# In What Order Should I Remodel My Kitchen



## Christian (Aug 3, 2010)

OK...finally starting on my kitchen remodel!! Here are the things we'll be doing:

demo
new cabinets/countertops
porcelain tile floor
moving gas line for range
moving plumbing for sink
moving electrical for disposal / microwave
paint
removing soffits/patchwork

Since I'm playing general contractor for this...can you guys give some tips on how to order the projects?

I have a general idea...but there are some grey areas for me as well. In what order should these different tasks be handled?

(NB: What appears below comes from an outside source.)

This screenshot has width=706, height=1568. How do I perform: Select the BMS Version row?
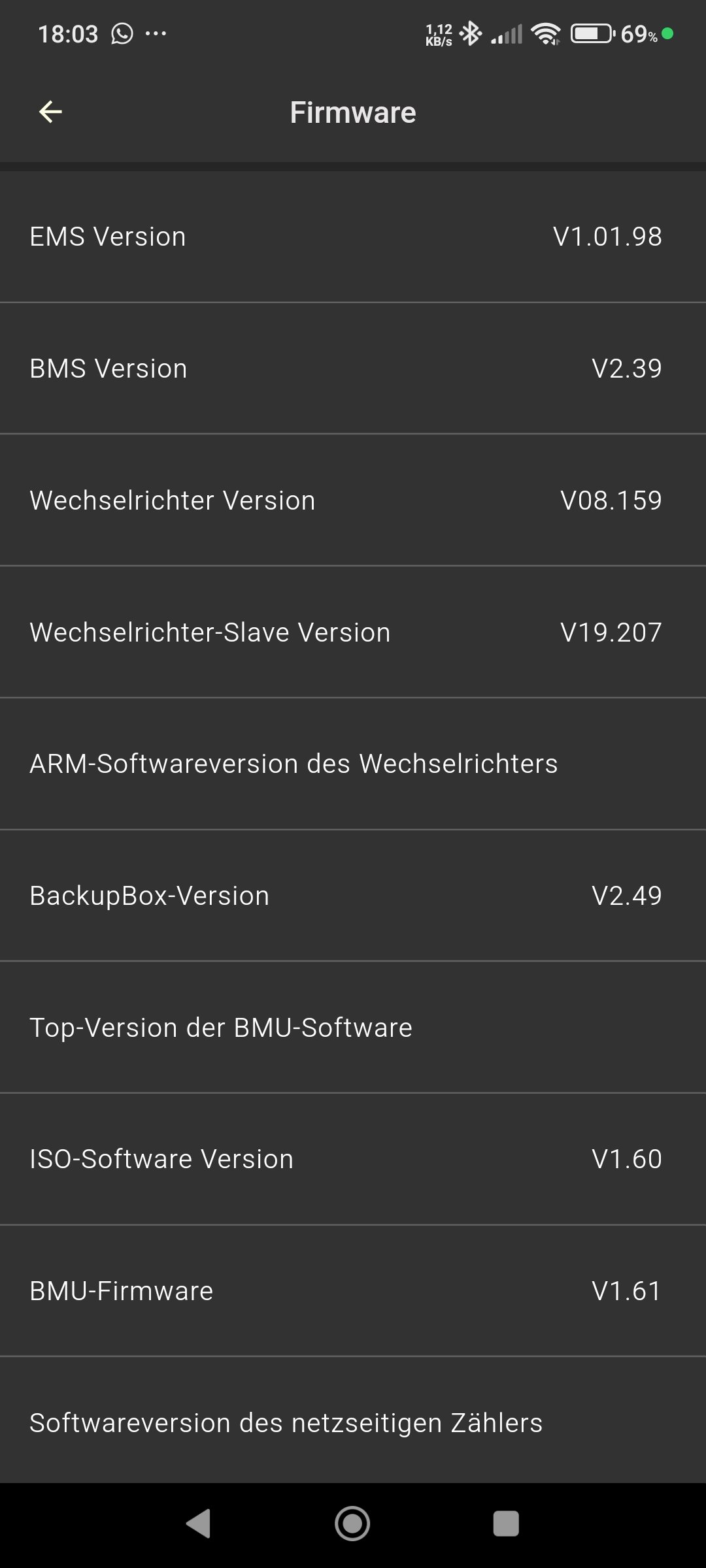point(353,368)
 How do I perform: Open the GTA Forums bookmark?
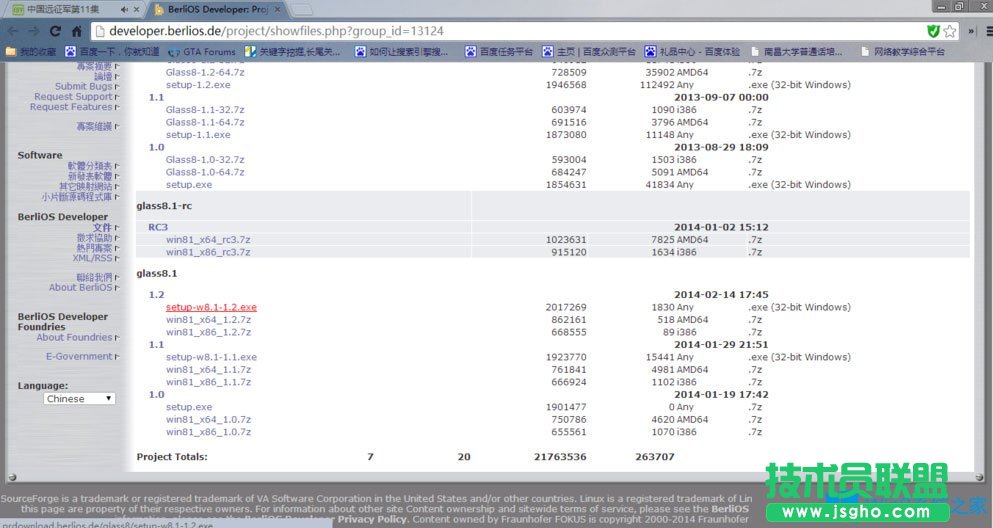point(204,51)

Any other tips or info for a first time homeowner/kitchen remodeler would be helpful.

Thanks guys.


----------



## universalremodeling (Aug 9, 2010)

Christian said:


> OK...finally starting on my kitchen remodel!! Here are the things we'll be doing:
> 
> demo
> new cabinets/countertops
> ...



I would suggest you first move your kitchen things .


----------



## BrianKiernan (Aug 9, 2010)

This is the order

1. Demo
2. New Framing Replace Window If Any
3. Rough Plumbing
4. Rough Electrical
5. Rough HVAC
6. Rough Inspections
7. Insulation
8. Insulation Inspection
9. Sheetrock & Tape
10. Prime all walls and paint ceiling, do first coat on walls only
11. Install Floor
12. Install Cabinet and trim 
13. Paint all trim and then final coat walls
14.Install counter top
15. Trim out electrical and plumbing plus HVAC
16.Install Appliances
17.Enjoy New Kitchen


----------